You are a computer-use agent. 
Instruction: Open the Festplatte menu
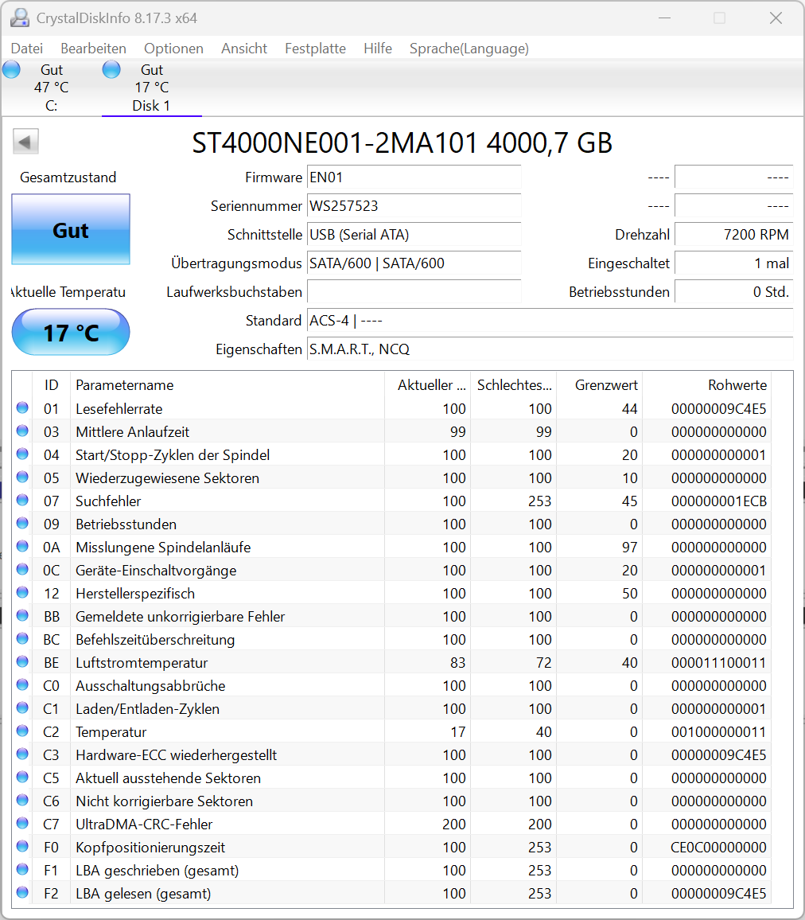pyautogui.click(x=315, y=49)
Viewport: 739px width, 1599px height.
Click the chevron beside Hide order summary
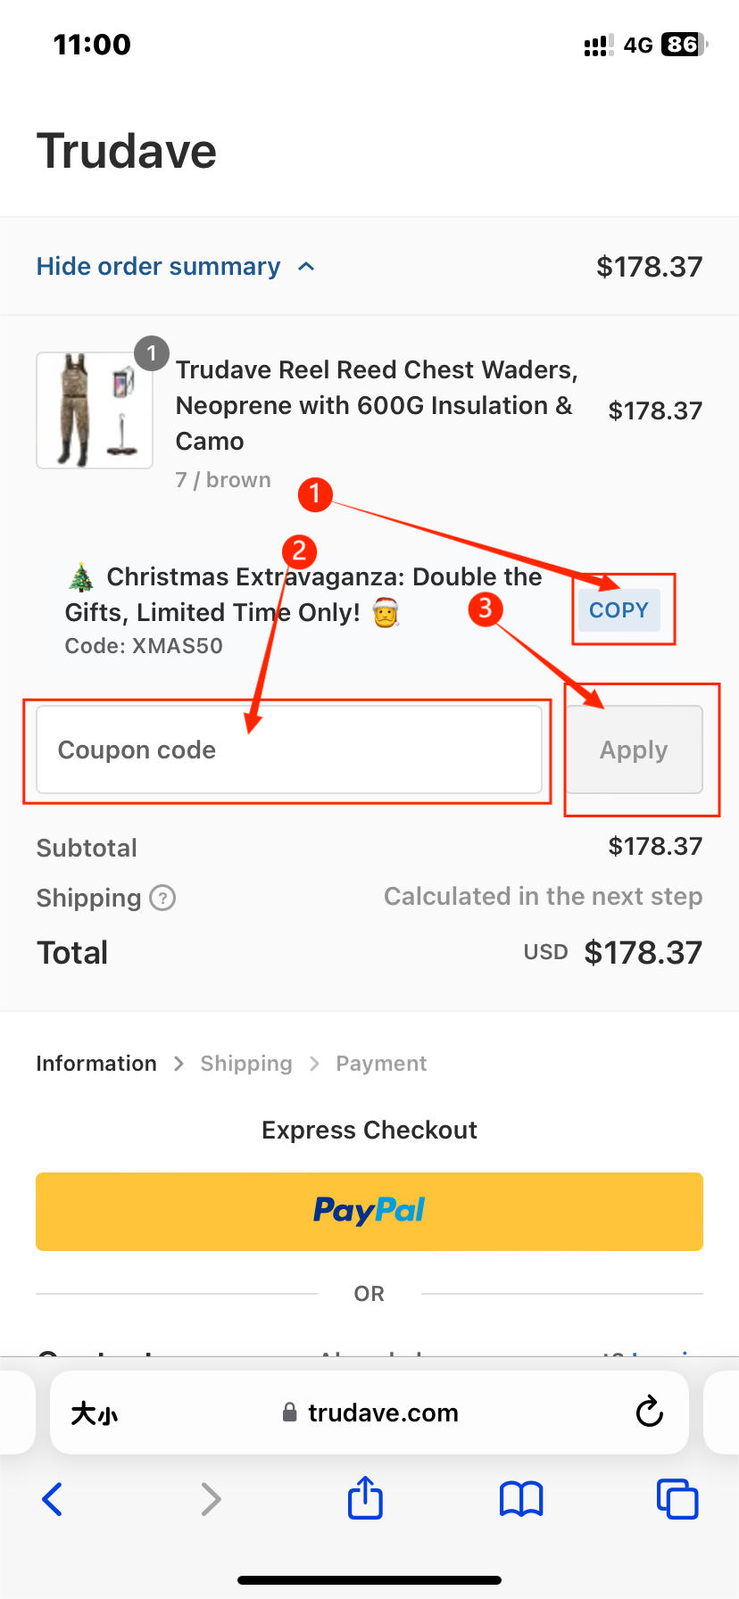pyautogui.click(x=306, y=267)
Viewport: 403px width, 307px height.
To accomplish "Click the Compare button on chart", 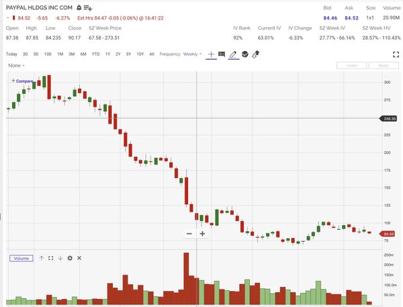I will click(x=22, y=81).
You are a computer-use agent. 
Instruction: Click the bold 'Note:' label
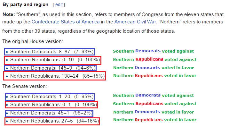tap(9, 14)
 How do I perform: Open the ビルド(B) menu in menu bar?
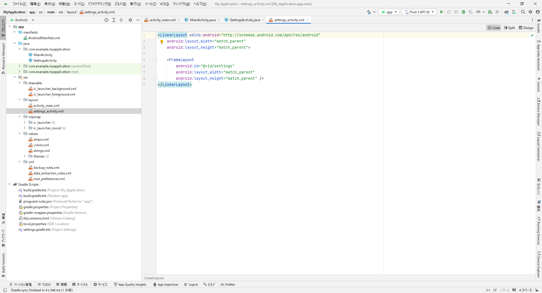click(121, 4)
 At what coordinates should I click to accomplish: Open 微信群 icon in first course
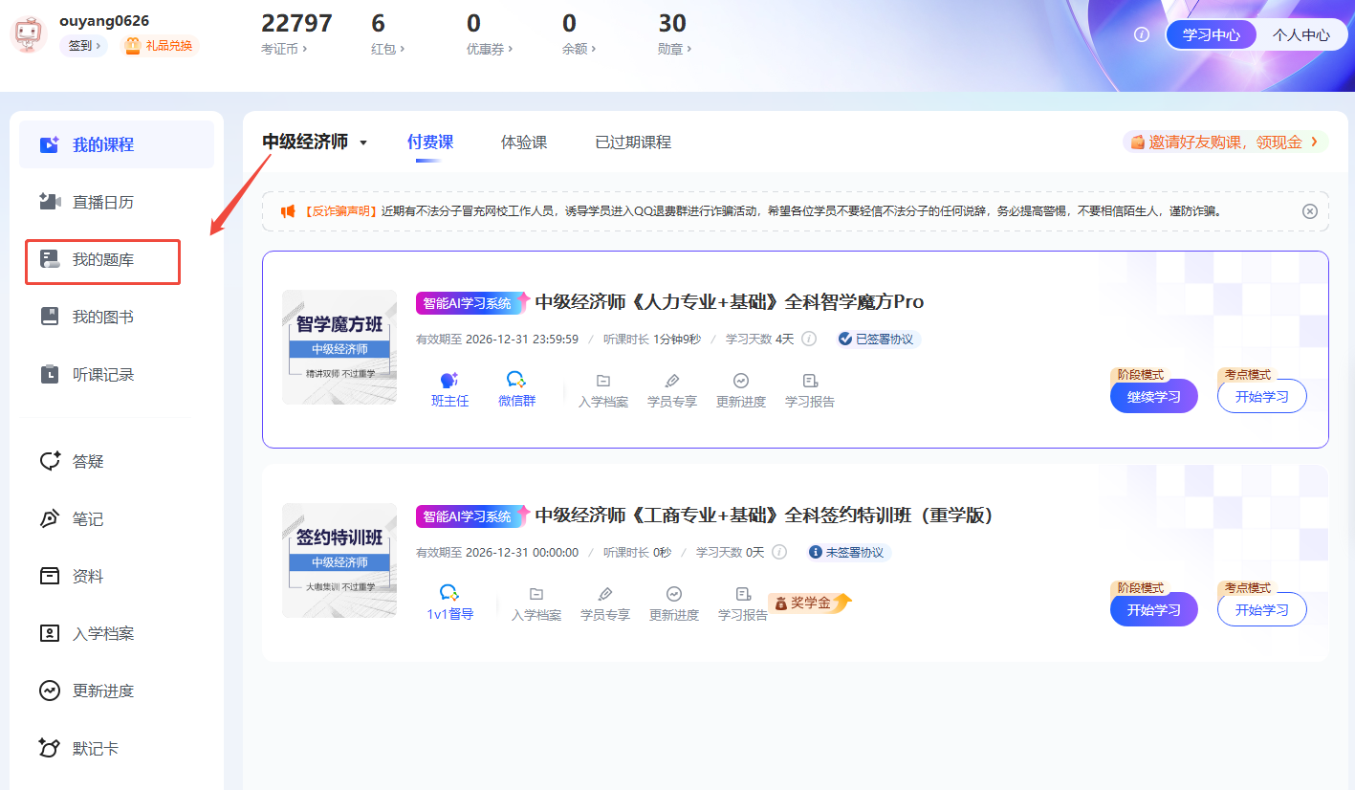coord(516,381)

* Your goal *
Where a line of the data above includes "Viewport", copy that line.

* Written answer *
Viewport: 739px width, 1599px height.
Viewport: 403px width, 307px height.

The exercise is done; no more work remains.